[Records contained in a dataset]
----

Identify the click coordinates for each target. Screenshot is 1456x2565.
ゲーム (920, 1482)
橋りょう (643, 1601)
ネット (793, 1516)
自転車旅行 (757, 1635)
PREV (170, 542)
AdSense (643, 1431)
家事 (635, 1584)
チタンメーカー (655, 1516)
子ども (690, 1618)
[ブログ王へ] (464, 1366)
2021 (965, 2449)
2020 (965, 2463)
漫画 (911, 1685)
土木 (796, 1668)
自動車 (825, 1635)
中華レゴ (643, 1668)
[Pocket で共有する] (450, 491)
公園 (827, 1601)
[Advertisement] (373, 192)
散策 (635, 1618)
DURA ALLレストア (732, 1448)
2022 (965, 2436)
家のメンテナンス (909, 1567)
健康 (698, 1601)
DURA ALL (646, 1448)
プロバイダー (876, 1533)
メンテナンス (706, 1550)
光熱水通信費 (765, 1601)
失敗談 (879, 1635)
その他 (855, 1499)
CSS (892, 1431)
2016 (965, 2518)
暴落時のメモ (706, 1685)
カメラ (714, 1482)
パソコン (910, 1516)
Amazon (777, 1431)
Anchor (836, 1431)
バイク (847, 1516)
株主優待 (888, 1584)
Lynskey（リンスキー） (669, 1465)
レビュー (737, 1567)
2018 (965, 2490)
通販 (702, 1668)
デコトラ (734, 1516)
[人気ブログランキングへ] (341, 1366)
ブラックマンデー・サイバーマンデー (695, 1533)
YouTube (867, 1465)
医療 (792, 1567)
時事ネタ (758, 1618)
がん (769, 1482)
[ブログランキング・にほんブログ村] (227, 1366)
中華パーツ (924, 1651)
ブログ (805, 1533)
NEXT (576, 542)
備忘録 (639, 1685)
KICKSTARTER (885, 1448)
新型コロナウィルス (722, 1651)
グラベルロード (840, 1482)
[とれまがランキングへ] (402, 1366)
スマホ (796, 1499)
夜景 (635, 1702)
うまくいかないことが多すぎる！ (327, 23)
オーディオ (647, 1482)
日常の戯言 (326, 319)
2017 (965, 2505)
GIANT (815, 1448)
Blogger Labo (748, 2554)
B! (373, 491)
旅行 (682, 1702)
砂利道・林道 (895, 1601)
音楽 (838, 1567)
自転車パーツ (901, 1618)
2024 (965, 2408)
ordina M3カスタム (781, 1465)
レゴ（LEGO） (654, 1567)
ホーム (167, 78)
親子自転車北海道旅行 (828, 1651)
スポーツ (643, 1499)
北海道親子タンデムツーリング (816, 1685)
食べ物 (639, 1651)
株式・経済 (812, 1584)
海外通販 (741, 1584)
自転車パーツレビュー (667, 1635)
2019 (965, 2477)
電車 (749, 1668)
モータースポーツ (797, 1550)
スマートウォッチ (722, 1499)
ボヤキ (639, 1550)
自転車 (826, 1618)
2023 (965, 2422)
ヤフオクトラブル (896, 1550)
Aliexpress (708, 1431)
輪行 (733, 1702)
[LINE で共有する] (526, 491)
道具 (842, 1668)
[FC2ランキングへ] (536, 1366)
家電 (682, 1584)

----

> _Task requirements_
Looking back over the data above, restate word for word the lines that begin at the line with "音楽 (838, 1567)" and end at the line with "電車 (749, 1668)", inclusive.

> _Result of this task_
音楽 (838, 1567)
自転車パーツ (901, 1618)
2024 (965, 2408)
ordina M3カスタム (781, 1465)
レゴ（LEGO） (654, 1567)
ホーム (167, 78)
親子自転車北海道旅行 (828, 1651)
スポーツ (643, 1499)
北海道親子タンデムツーリング (816, 1685)
食べ物 (639, 1651)
株式・経済 (812, 1584)
海外通販 (741, 1584)
自転車パーツレビュー (667, 1635)
2019 (965, 2477)
電車 (749, 1668)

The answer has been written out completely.